**Data**.
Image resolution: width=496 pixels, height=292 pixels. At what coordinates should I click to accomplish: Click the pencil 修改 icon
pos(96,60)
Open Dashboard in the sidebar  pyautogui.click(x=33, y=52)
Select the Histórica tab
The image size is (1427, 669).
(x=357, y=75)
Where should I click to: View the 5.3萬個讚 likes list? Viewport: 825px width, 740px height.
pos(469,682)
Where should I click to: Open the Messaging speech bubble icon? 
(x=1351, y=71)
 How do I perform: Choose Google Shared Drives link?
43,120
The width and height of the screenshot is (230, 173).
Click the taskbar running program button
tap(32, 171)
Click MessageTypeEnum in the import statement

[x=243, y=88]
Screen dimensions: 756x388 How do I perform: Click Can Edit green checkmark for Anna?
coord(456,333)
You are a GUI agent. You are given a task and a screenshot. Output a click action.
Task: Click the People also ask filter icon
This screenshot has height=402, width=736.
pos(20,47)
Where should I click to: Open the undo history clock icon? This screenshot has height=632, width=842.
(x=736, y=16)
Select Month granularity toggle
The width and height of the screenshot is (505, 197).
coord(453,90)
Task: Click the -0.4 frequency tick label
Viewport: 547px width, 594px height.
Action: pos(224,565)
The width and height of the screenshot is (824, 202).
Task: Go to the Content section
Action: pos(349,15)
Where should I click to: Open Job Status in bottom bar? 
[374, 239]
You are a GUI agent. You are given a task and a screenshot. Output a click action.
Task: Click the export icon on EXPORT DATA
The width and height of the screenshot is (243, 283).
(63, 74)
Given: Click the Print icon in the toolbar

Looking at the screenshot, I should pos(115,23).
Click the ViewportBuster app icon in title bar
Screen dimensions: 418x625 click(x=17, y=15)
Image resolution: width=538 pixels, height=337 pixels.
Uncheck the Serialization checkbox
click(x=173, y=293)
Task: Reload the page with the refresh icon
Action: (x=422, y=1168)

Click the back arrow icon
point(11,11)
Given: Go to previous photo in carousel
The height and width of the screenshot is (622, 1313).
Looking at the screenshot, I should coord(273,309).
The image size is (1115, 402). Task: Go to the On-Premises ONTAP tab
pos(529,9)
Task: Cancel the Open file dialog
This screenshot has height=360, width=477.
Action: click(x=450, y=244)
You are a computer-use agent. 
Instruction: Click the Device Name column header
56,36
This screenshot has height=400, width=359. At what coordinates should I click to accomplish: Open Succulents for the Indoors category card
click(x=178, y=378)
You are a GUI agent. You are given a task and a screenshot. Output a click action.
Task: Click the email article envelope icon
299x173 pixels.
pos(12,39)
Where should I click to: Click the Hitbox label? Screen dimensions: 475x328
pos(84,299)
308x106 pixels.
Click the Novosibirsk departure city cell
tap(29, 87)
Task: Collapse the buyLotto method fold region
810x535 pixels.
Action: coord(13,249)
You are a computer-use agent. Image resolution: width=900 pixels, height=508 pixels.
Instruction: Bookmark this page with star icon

**Task directions**. Go through the data above from its first line and copy each line exactly, stopping once the line with "The width and height of the screenshot is (230, 173)." has been copied.

**Task solution**.
Image resolution: width=496 pixels, height=292 pixels. At what coordinates should I click to accomplish: Click the pencil 修改 icon
pos(96,60)
Open Dashboard in the sidebar  pyautogui.click(x=33, y=52)
Select the Histórica tab
The image size is (1427, 669).
(x=357, y=75)
Where should I click to: View the 5.3萬個讚 likes list? Viewport: 825px width, 740px height.
pos(469,682)
Where should I click to: Open the Messaging speech bubble icon? 
(x=1351, y=71)
 How do I perform: Choose Google Shared Drives link?
43,120
The width and height of the screenshot is (230, 173).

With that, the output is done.